[GIVEN TEXT]
Not only that, but he revised the damned thing and republished it in 1977, twelve years after its initial release. the republication shows his improving abilities as a writer (he had started working on the original twelve years before its 1965 publication), but apparently it’s still as annoying.
I’ve read and actually enjoyed (to varying degrees) most of the books mentioned here, but Atlas Shrugged is basically the “Dianetics” of literature - contrived, stilted, preachy and vile.
I was also forced to read multiple Thomas Hardy novels for high school English and I really wish I hadn’t (although I rather like some of his poetry).
Every man should read Catcher in the Rye twice in his life: once at 15 because Caulfield really understands the curdled truth underlying the thin pretense of civilization adults maintain to justify their own banal lives, and once again in his 30s to discover what a whiny immature little shit Caulfield really is and what a whiny immature little shit he was too at age 15.
A novel written by Balzac (I have blocked even the actual title) , a renowned French author. I tried reading it (for Senior English class, of course) and I HATED it. I finally told my teacher I just couldn’t do it and she claimed it would mean a bad grade and implied I would never get into college if I didn’t read it. I said I didn’t care. Ultimately, it didn’t stop me from getting into college but I never regretted putting it down. SO VERY BORING.
I call that the “Maltese Falcon” effect. The first time I saw The Maltese Falcon, I thought it was a cardboard mashup of every stilted detective-slash-noir cliche ever.
Then I realized that of course it was; it created them.
I agree with many posters about Thomas Mann, but it is not Death in Venice that is really tedious, that at least is mercifully short, not even The Magic Mountain (which is not short at all), if you want to get bored to death, read Betrachtungen eines Unpolitischen (Points of view of an apolitical person, in case somebody ever bothered to translate it into English - which I doubt). And so wrong as wrong can be.
Catcher in the Rye: showed me the meaning of so what? in all its depth. Could have had that easier.
Books I was unable to finish: *Jude the Obscure, Moby Dick *(have not given up yet… since 1990), Wuthering Heights, El Quijote, Sense and Sensitivity.
I did not like One Hundred Years of Solitude at all when I had to read it in school, but when I re-read it on a long railway journey I loved it and have read it perhaps ten times since back to back. That is maybe where my hope for Moby Dick comes from.
I’m a simple man and I dislike things for simple reasons:
Greek classics: Don’t know how to pronounce the names, making the characters unrecognizable. Sorry Xestaphones or Xylophoneatris or Xanaxacryea or whoever! Might want to try “Ann” or “Mary” next time.
Huckleberry Finn: Don’t need 7 ways to spell words, Mark, just one or two will do, understand? The purpose of language is communication and spelling “going” 7 different ways in the same book is not “communication”, it’s “pretension”.

[RECORDS SHOWN]
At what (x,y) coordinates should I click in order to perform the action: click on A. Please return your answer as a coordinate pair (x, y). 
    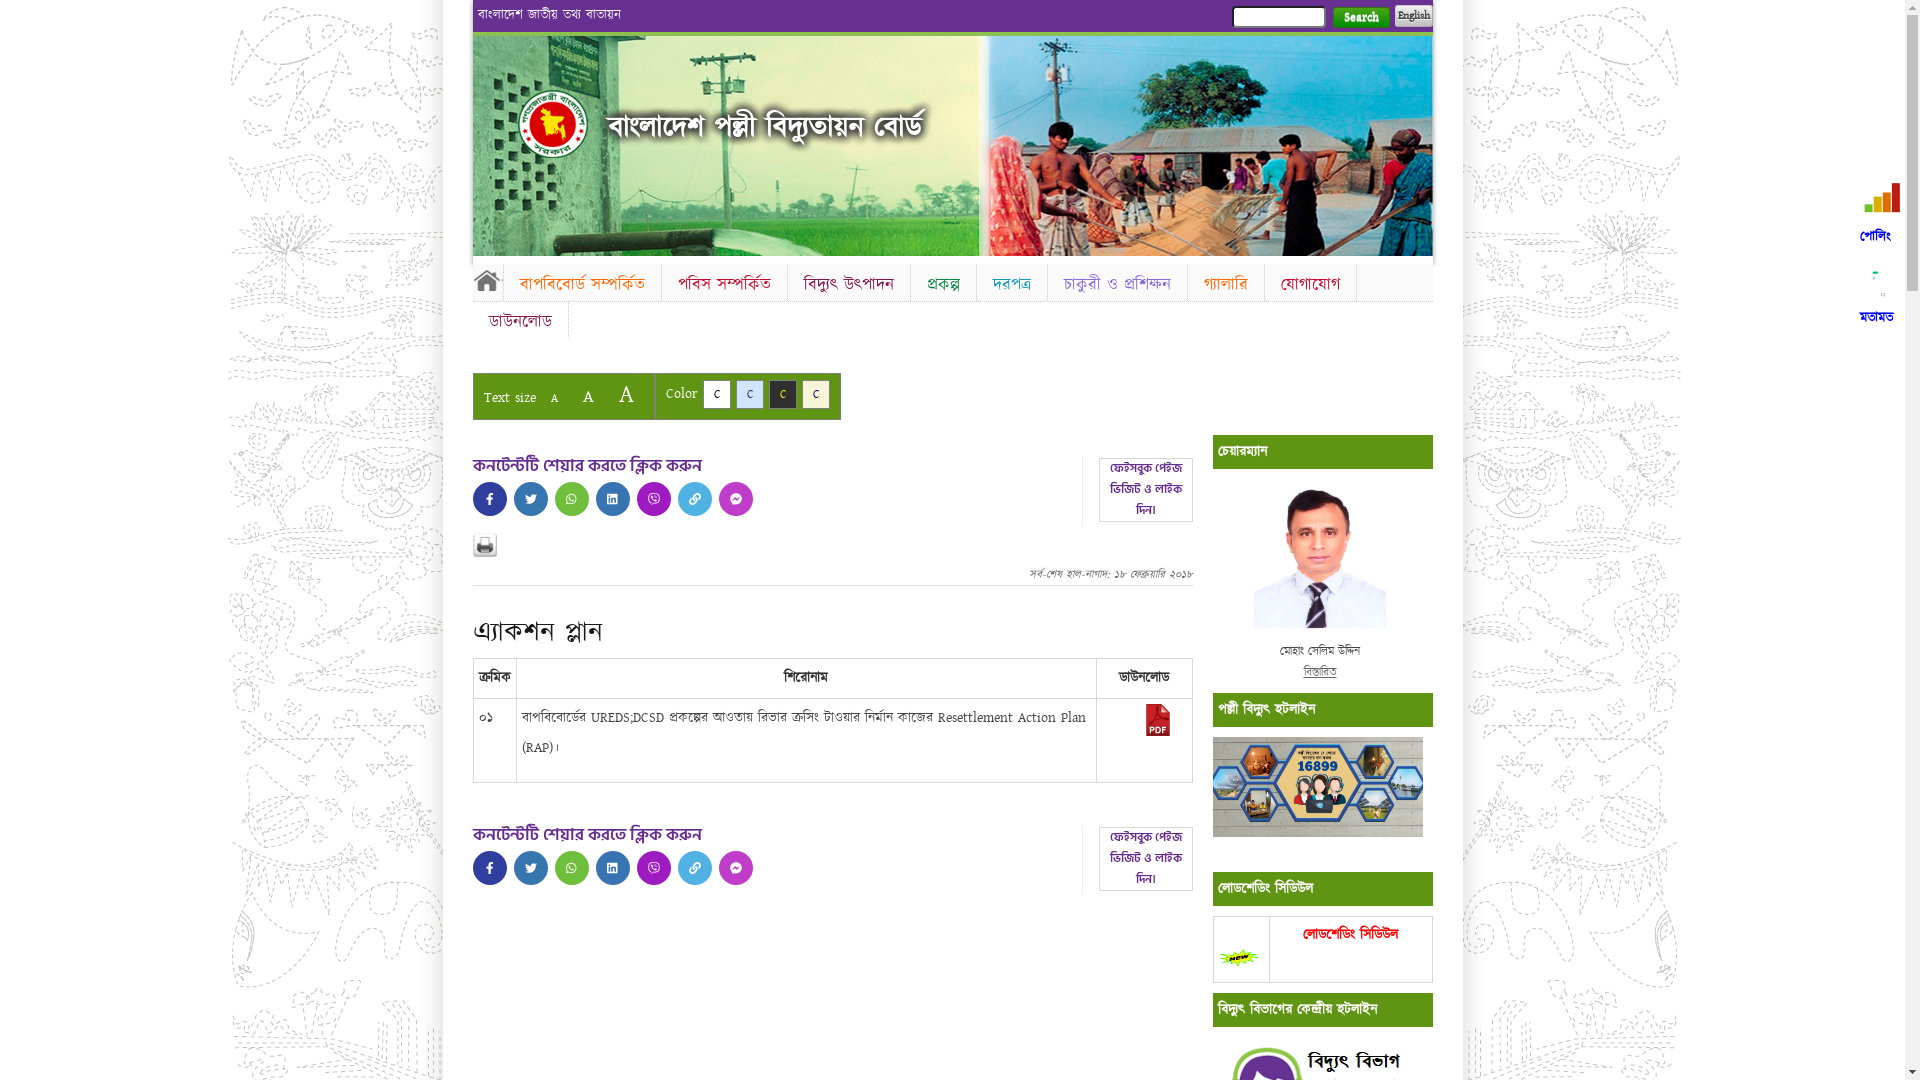
    Looking at the image, I should click on (554, 398).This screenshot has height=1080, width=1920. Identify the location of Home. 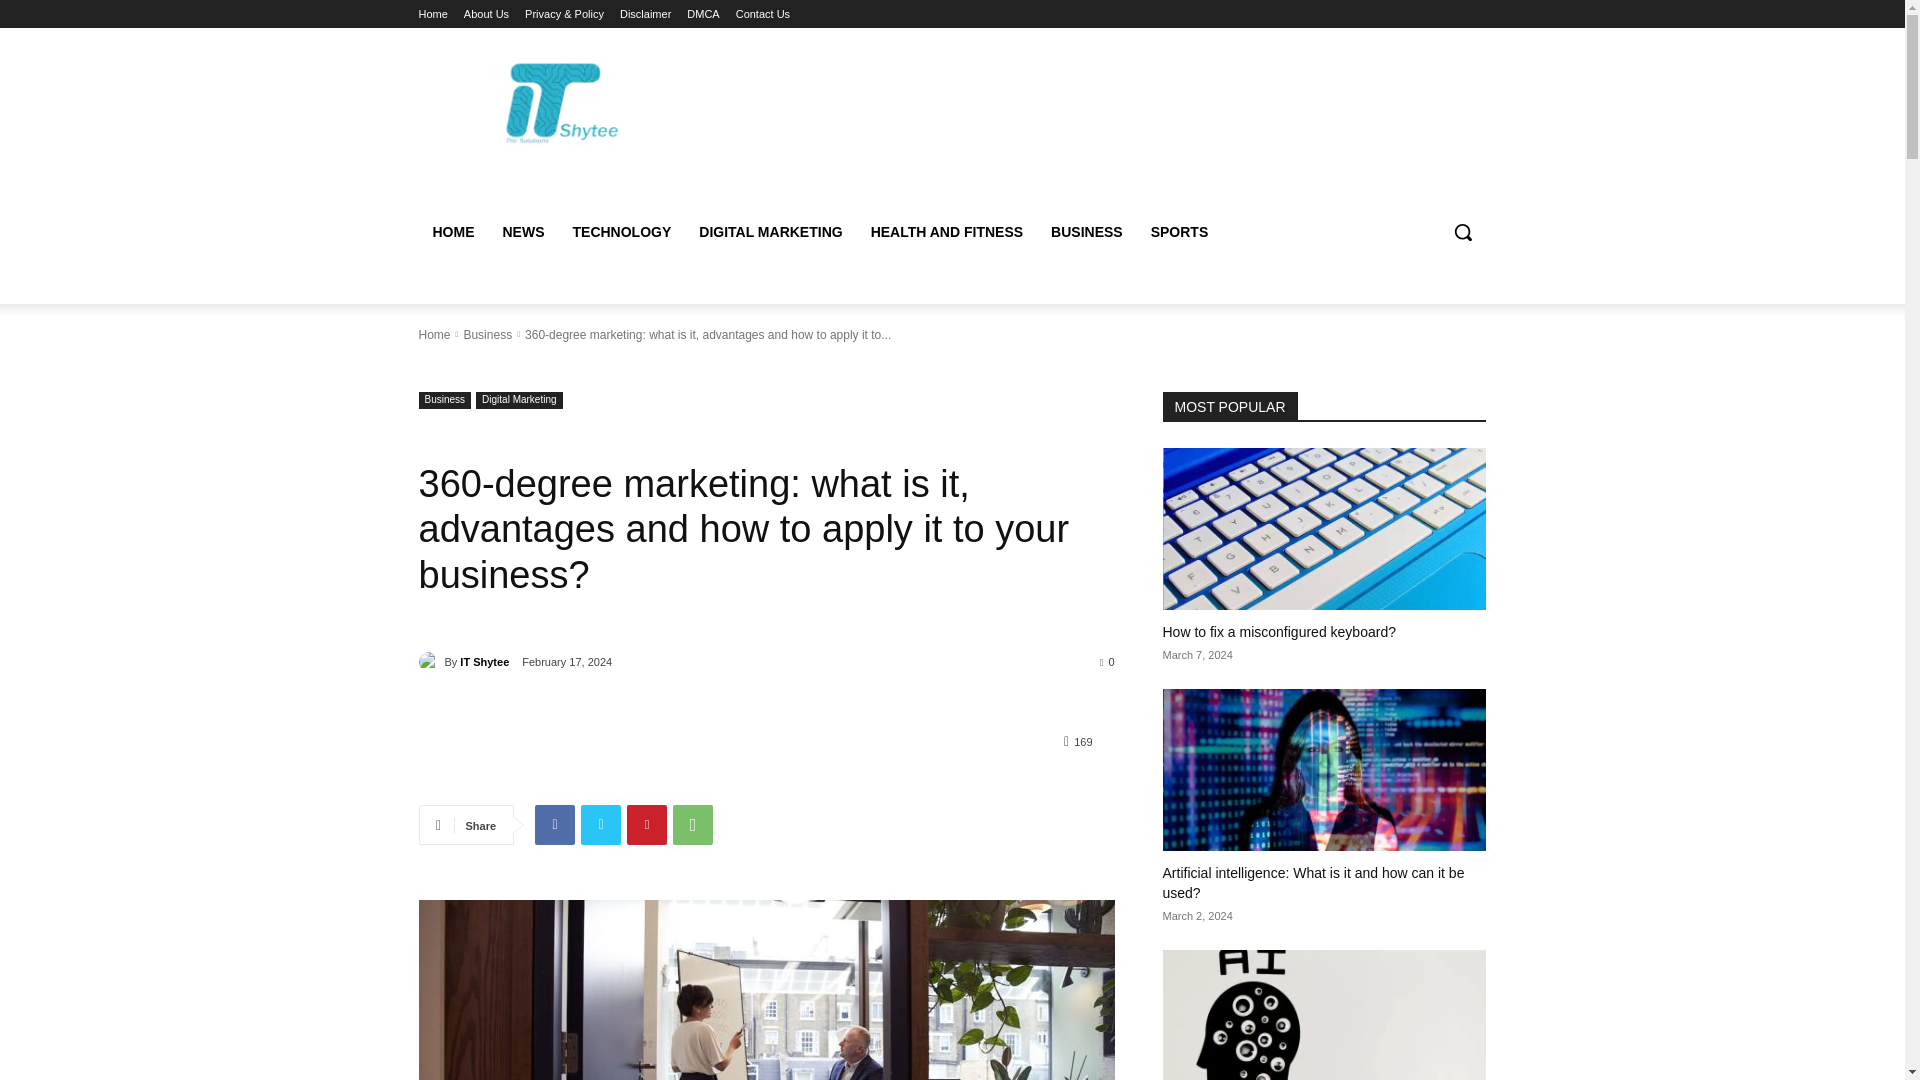
(432, 14).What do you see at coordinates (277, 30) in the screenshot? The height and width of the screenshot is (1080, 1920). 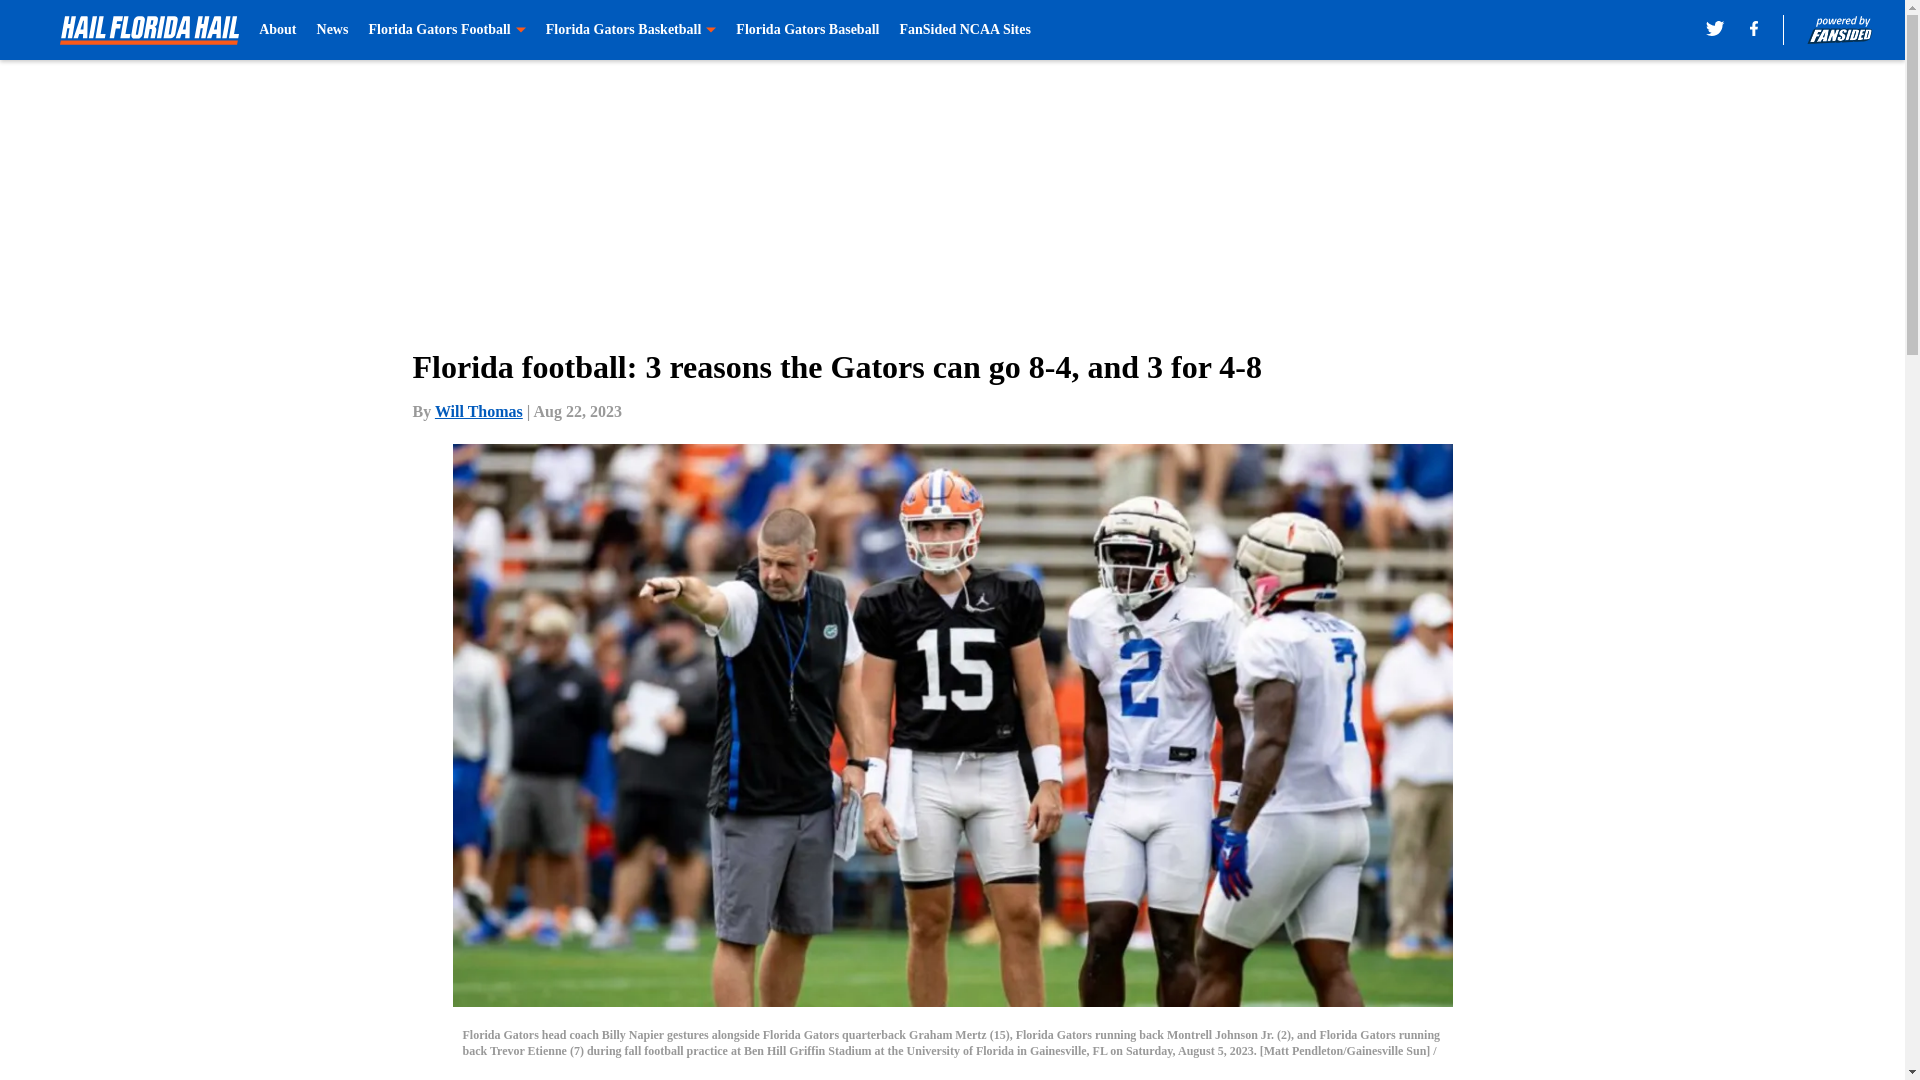 I see `About` at bounding box center [277, 30].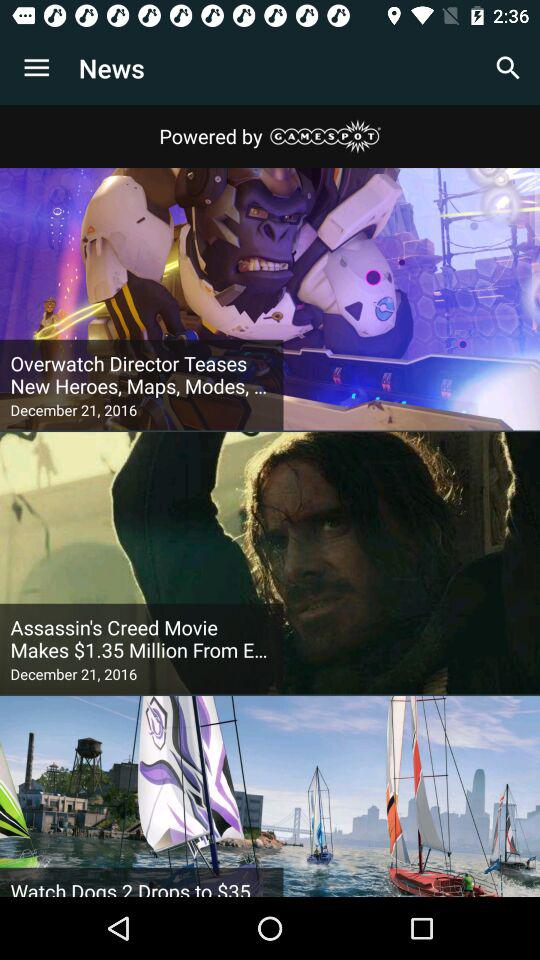 This screenshot has height=960, width=540. What do you see at coordinates (142, 375) in the screenshot?
I see `press the overwatch director teases icon` at bounding box center [142, 375].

[STATED EXERCISE 1] In the reader comments about disliked books, since what year has one commenter been trying to finish Moby Dick?
[STATED EXERCISE 2] From the reader comments about disliked books, reproduce the part that opens with the words containing "Not only that, but" and closes with "preachy and vile.".
[STATED EXERCISE 3] Resume the reader comments about disliked books, picking up right after their final sentence.

[WRITTEN REPLY 1] Since 1990.

[WRITTEN REPLY 2]
Not only that, but he revised the damned thing and republished it in 1977, twelve years after its initial release. the republication shows his improving abilities as a writer (he had started working on the original twelve years before its 1965 publication), but apparently it’s still as annoying.
I’ve read and actually enjoyed (to varying degrees) most of the books mentioned here, but Atlas Shrugged is basically the “Dianetics” of literature - contrived, stilted, preachy and vile.

[WRITTEN REPLY 3]
The first time I tried to read Huck Finn, in childhood, the dialogue and spelling were too much for me; but when I was older they didn’t present that much of a problem.
(This might be a book where a good audio version is the best way to experience it, although when I tried to listen to the version narrated by Elijah Wood, I gave up on it because I didn’t think he was doing justice to Twain’s humor.)
Yeah, it was a 9th, 10th grade reading assignment. Just did not care for it - if you’re going to write a book in English, use English!
Catcher in the Rye: for reasons stated ad nauseum.
Pretty much anything by Hemingway as well. I have to mention his short story “Hills Like White Elephants,” just because I hate that title, and that fact that the woman in the story actually utters that sentence during what is supposed a very tense and difficult conversation, and not in an attempt to add levity.
Huck Finn took me some years to appreciate. The Adventures of Tom Sawyer was way more up my alley as a young reader. Tom was a slick little SOB, and young me was amused by his antics, especially since I was an extremely well-behaved young man on the outside with a rebellious streak deep in my soul. Somehow, I suppressed the rebel until college.
I only read it as an adult. Never could find a reason to care about any of those people. Maybe it made more sense at the time Fitzgerald was writing it.
Huck Finn would be a lot better if Clemens hadn’t brought Tom Sawyer back into it in the later part of the book. Tom and his games only belong at the very beginning, when Huck is moving beyond all that.
Our family had at home, Tom Sawyer and Huckleberry Finn; as a kid, I sort of gathered it to be implied that they were a “two-fer”. I read Tom Sawyer aged probably about nine (parentally encouraged thereto); frankly, found it dull. The comedy passed me by, and / or it seemed to me weak. Feeling this way about “Tom”, I had no wish to tackle Huckleberry Finn, which I envisaged would just be “more of the same”.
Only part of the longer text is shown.